Natural gas, NGLs and oil price declines, and changes in our development strategy, have resulted in impairment of certain of our assets. Future declines in commodity prices, increases in operating costs or adverse changes in well performance or additional changes in our development strategy may result in additional write-downs of the carrying amounts of our assets, including long-lived intangible assets, which could materially and adversely affect our results of operations in future periods.

We review the carrying values of our proved oil and gas properties for indications of impairment when events or circumstances indicate that the remaining carrying value may not be recoverable. A significant amount of judgment is involved in performing these evaluations because the results are based on estimated future events and estimated future cash flows. The estimated future cash flows used to test our proved oil and gas properties for recoverability are based on proved and, if determined reasonable by management, risk-adjusted probable reserves, utilizing assumptions generally consistent with the assumptions used by our management for internal planning and budgeting purposes. Key assumptions used in our analyses, include, among other things, the intended use of the asset, the anticipated production from reserves, future market prices for natural gas, NGLs and oil, future operating costs, inflation and the anticipated proceeds that may be received upon divestiture if there is a possibility that the asset will be divested prior to the end of its useful life. Commodity pricing is estimated by using a combination of the five-year NYMEX forward strip prices and assumptions related to gas quality, locational basis adjustments and inflation. Proved oil and gas properties that have carrying amounts in excess of estimated future cash flows are written down to fair value, which is estimated by discounting the estimated future cash flows using discount rate assumptions that marketplace participants would use in their estimates of fair value.

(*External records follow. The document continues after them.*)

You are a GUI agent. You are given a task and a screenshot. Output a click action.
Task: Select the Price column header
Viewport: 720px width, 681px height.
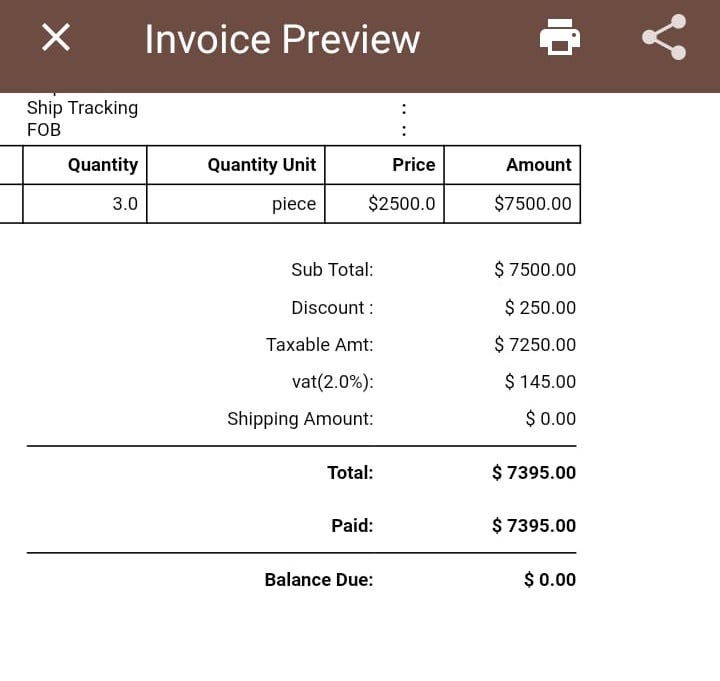tap(384, 165)
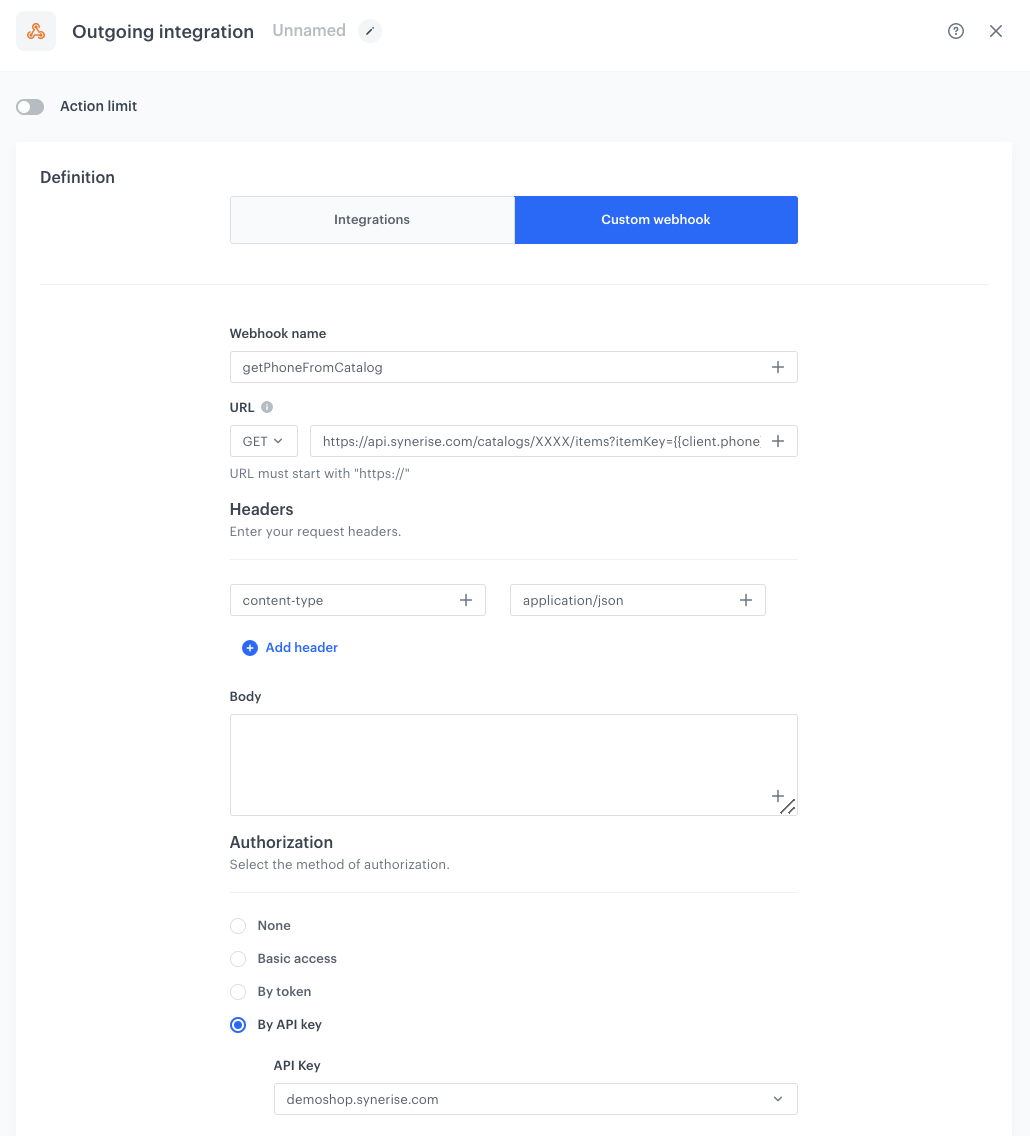Image resolution: width=1030 pixels, height=1136 pixels.
Task: Edit the integration name with the pencil icon
Action: (369, 31)
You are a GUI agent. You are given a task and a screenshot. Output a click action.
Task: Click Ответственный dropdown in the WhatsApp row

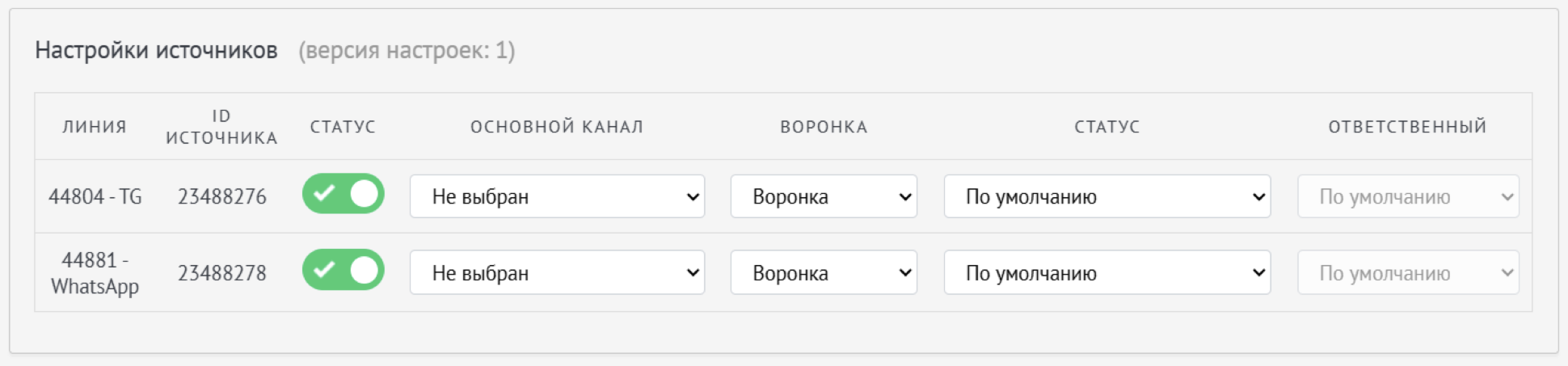1408,273

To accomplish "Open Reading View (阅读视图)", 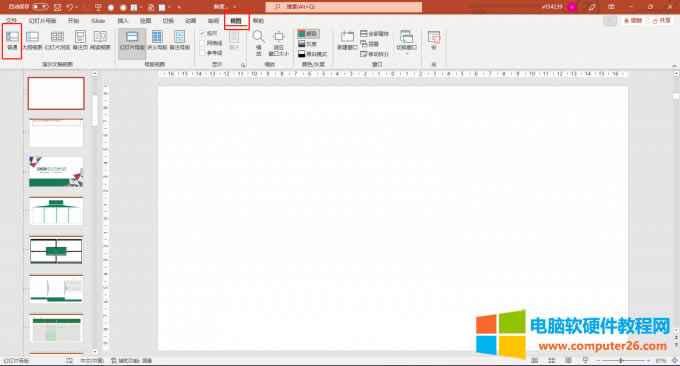I will click(100, 40).
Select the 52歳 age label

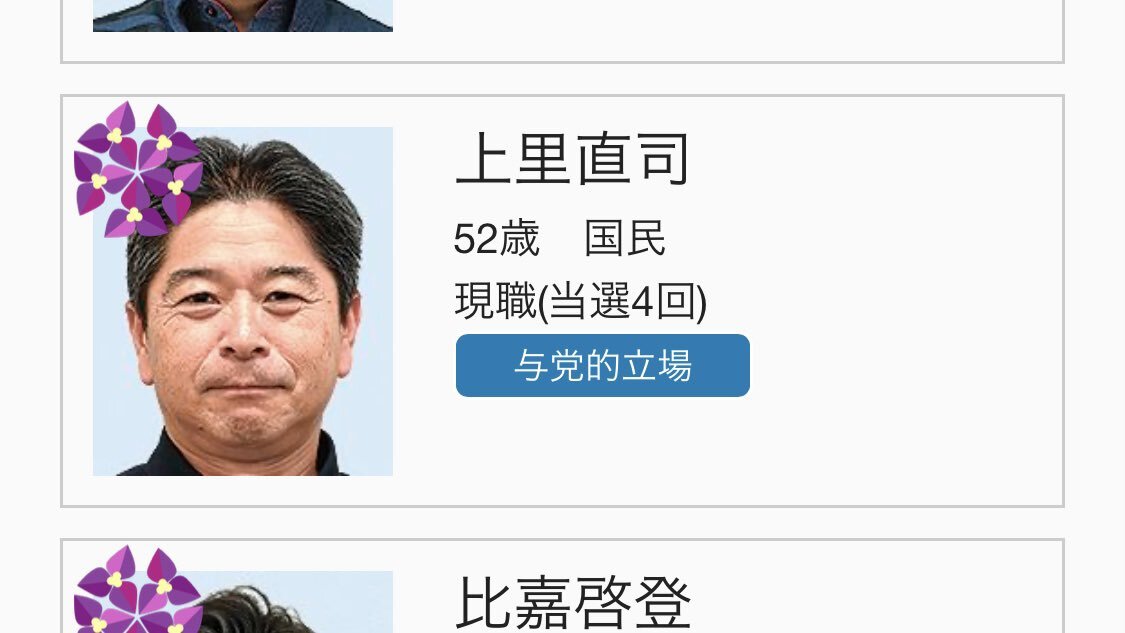(496, 238)
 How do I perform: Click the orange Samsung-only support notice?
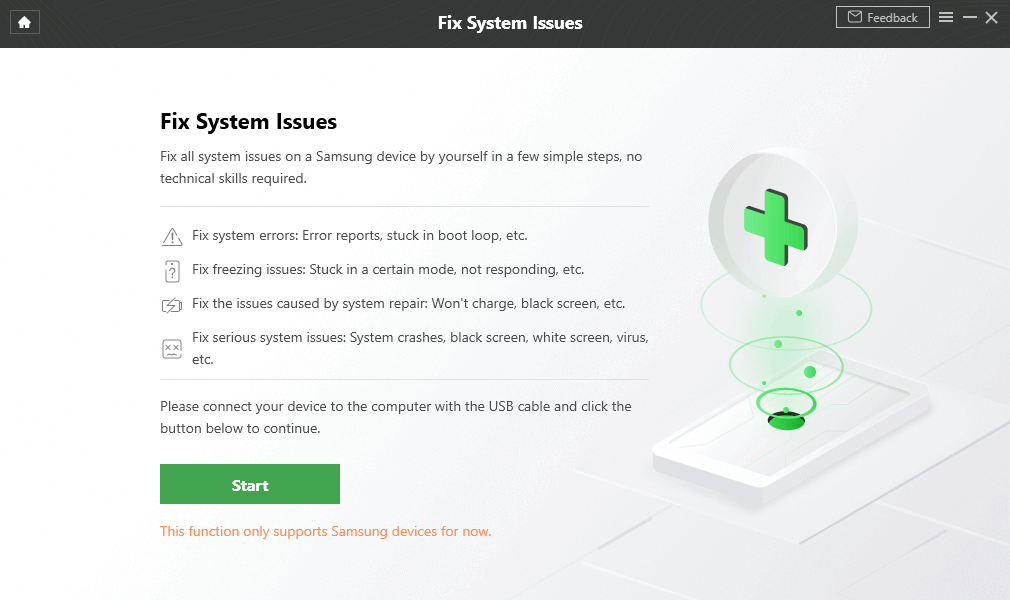click(325, 532)
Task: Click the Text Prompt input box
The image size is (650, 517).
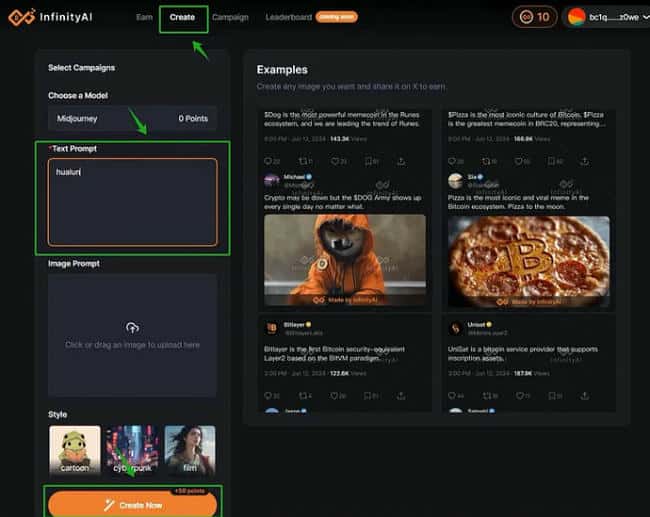Action: click(x=132, y=202)
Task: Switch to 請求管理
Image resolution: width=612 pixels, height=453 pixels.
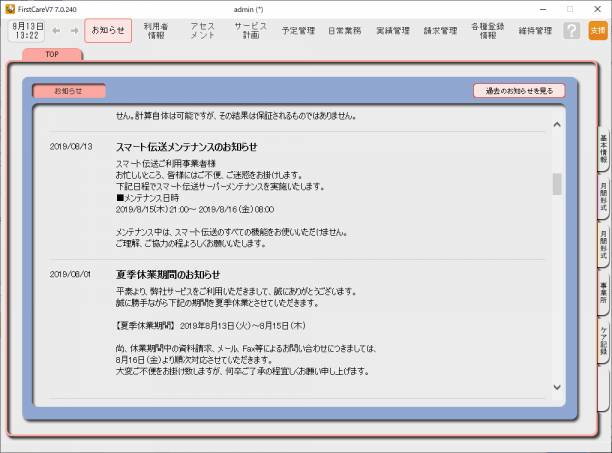Action: (x=440, y=31)
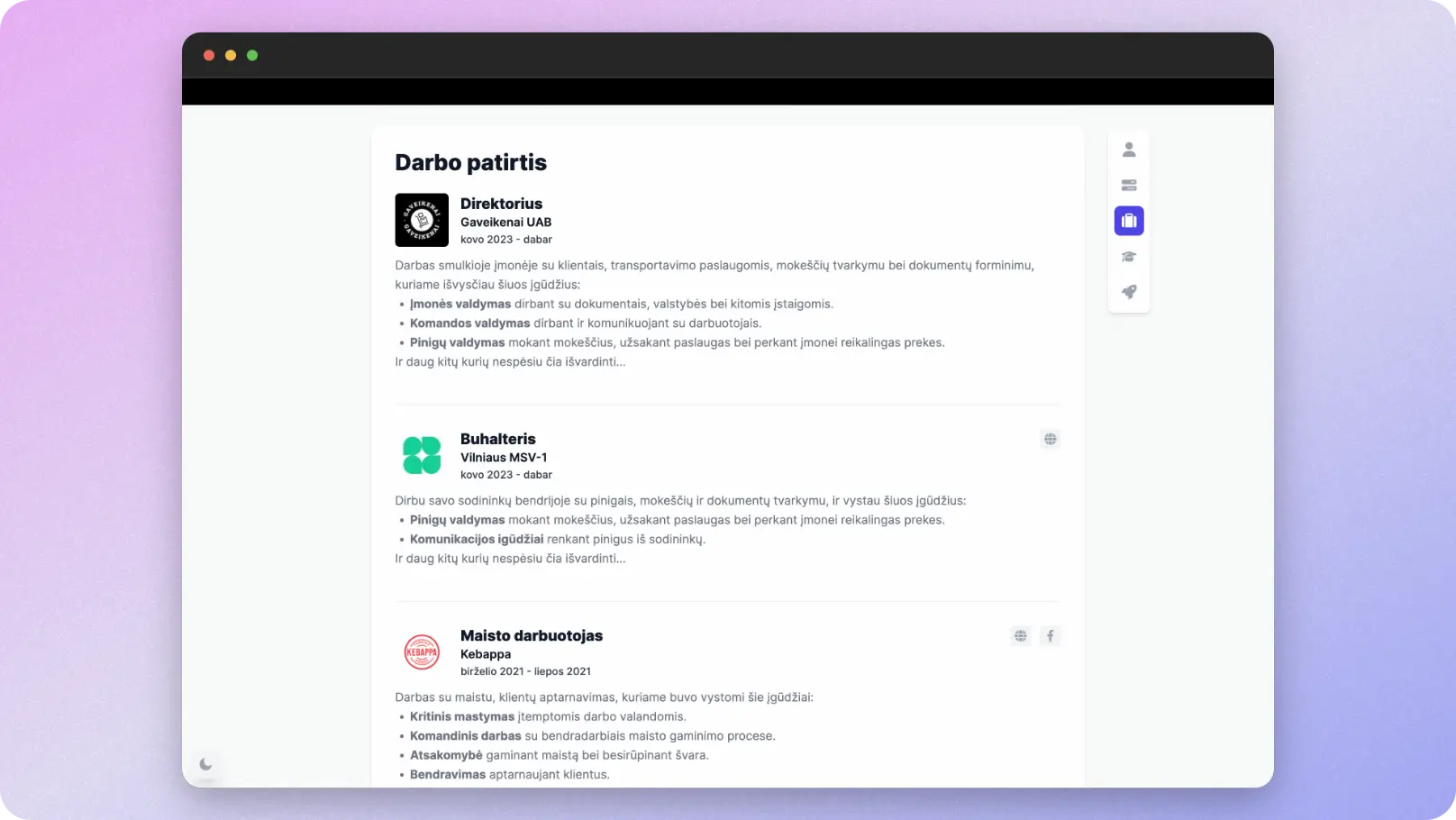
Task: Click the green Vilniaus MSV-1 logo
Action: 422,455
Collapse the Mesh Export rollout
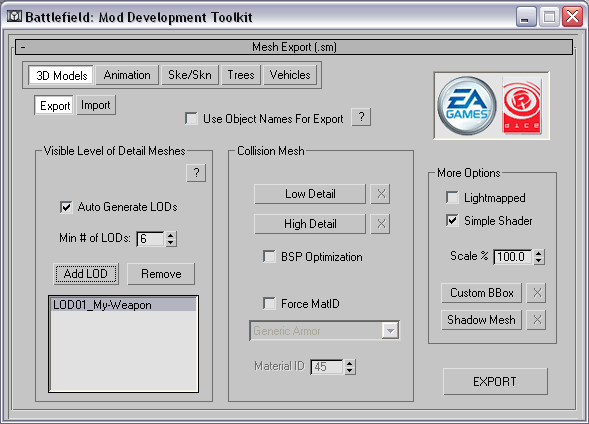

Future declines in natural gas, NGLs or oil prices, increases in operating costs or adverse changes in well performance, among other circumstances, may result in our having to make significant future downward adjustments to our estimated proved reserves and/or could result in additional non-cash impairment charges to write-down the carrying amount of our assets, including other long-lived intangible assets, which may have a material adverse effect on our results of operations in future periods. Any impairment of our assets, including other long-lived intangible assets, would require us to take an immediate charge to earnings. Such charges could be material to our results of operations and could adversely affect our results of operations and financial position. See "Impairment of Oil and Gas Properties" in Item 7., "Management's Discussion and Analysis of Financial Condition and Results of Operations."

Financial and Market Risks Applicable to Our Business

Natural gas, NGLs and oil price volatility, or a prolonged period of low natural gas, NGLs and oil prices, may have an adverse effect on our revenue, profitability, future rate of growth, liquidity and financial position.

Our revenue, profitability, future rate of growth, liquidity and financial position depend upon the prices for natural gas and, to a lesser extent, NGLs and oil. The prices for natural gas, NGLs and oil have historically been volatile, and we expect this volatility to continue in the future. The prices are affected by a number of factors beyond our control, which include:

weather conditions and seasonal trends;
the domestic and foreign supply of and demand for natural gas, NGLs and oil;
prevailing prices on local price indexes in the areas in which we operate and expectations about future commodity prices;
25

Table of Contents
national and worldwide economic and political conditions;
new and competing exploratory finds of natural gas, NGLs and oil;
changes in U.S. exports of natural gas, NGLs and oil;
the effect of energy conservation efforts;
the price, availability and acceptance of alternative fuels;
the availability, proximity, capacity and cost of pipelines, other transportation facilities, and gathering, processing and storage facilities and other factors that result in differentials to benchmark prices;
technological advances affecting energy consumption and production;
the actions of the Organization of Petroleum Exporting Countries;
the level and effect of trading in commodity futures markets, including commodity price speculators and others;
the cost of exploring for, developing, producing and transporting natural gas, NGLs and oil;
the level of global inventories;
risks associated with drilling, completion and production operations; and
domestic, local and foreign governmental regulations, tariffs and taxes, including environmental and climate change regulation.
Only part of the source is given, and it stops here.